When it rains in The Run, houses often flood and the city has done little to fix the problems. However, the city did find $23 million to build the test Mon Valley-Oakland Connector, a prized project of Uber and the tech hubs located at CMU, located over a mile away.
The project was designed to link CMU more closely to the tech hubs on the old abandoned Hazlewood Coke works site. But a coalition led by Warwick defeated the proposal, and it was abandoned by newly elected Mayor Ed Gainey in one of his first acts as Mayor of Pittsburgh.
The tension between blue-collar yinzers and the tech workers moving to Pittsburgh from out of town can often be high in Pittsburgh, but Warwick took time to gather insight and listen to people about their concerns in a community being hit by gentrification.

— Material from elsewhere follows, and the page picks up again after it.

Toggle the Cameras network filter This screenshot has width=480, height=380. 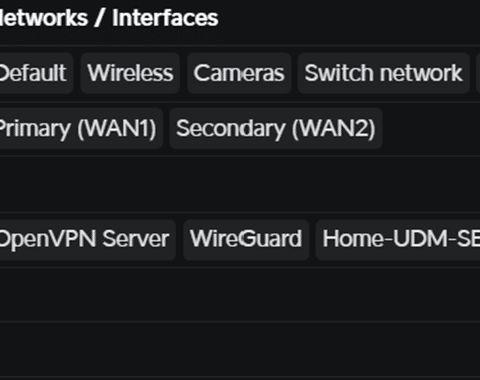point(239,73)
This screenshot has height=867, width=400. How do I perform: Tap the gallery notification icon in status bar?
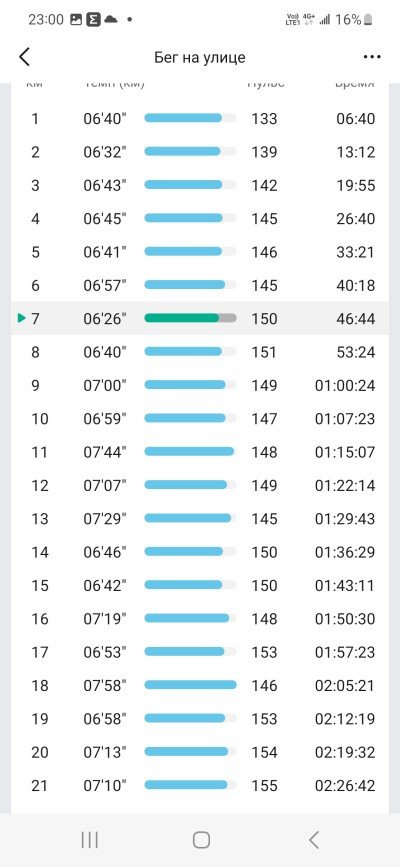(76, 20)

“She built relationships. She didn’t run a race about personalities. She actually went and talked to people and people liked that,” said 36-year-old Dylan Rooke, a member of IATSE and IWW, who was also was elected to Democratic committee as part of a county-wide progressive push.
Rooke and Warwick were both inspired to get more involved in democratic politics after volunteering on the campaigns of their state representative, Summer Lee. Warwick said the experience of talking to so many people taught her a lot.
“The number one issue across the board in every single neighborhood was traffic, you know, cars flying down the streets, in every neighborhood,” Warwick told me as she drank beers at her victory party.
A few weeks earlier, the neighborhood of Hazelwood was rocked when a 6-year-old Black child was struck and killed by a hit-and-run driver in July.
For years, Black residents of a nearby housing project had complained about the speeding on their road, where kids often played in the street, and the need for speed bumps to prevent it.
However, the resident’s concerns were ignored. At the same time, the city continued to push for the $23 million project championed by Uber and the tech companies redeveloping Hazelwood Green, which will likely open the neighborhood up to more gentrification.
“When you look at the traffic policy, you look at the different neighborhoods, which neighborhoods have safer streets and more accessible sidewalks, which neighborhoods don’t, based on income,” said Warwick.
Even more conservative-leaning yinzers like Warwick’s personal approach.
“She’s from here, she lives here, she actually gets it,” said Pugh, a self-described conservative Democrat. “And she’s willing to fight for this community which really needs someone to fight for them.”
Now, as the democratic nominee, Warwick will likely win the special election in the fall, and she’s especially excited to listen to people.
“It’s so much fun to get out and just talk to people,” said Warick. “People are so used to being steamrolled here for so long by public officials in community meetings and now we are really going to have a dialogue.”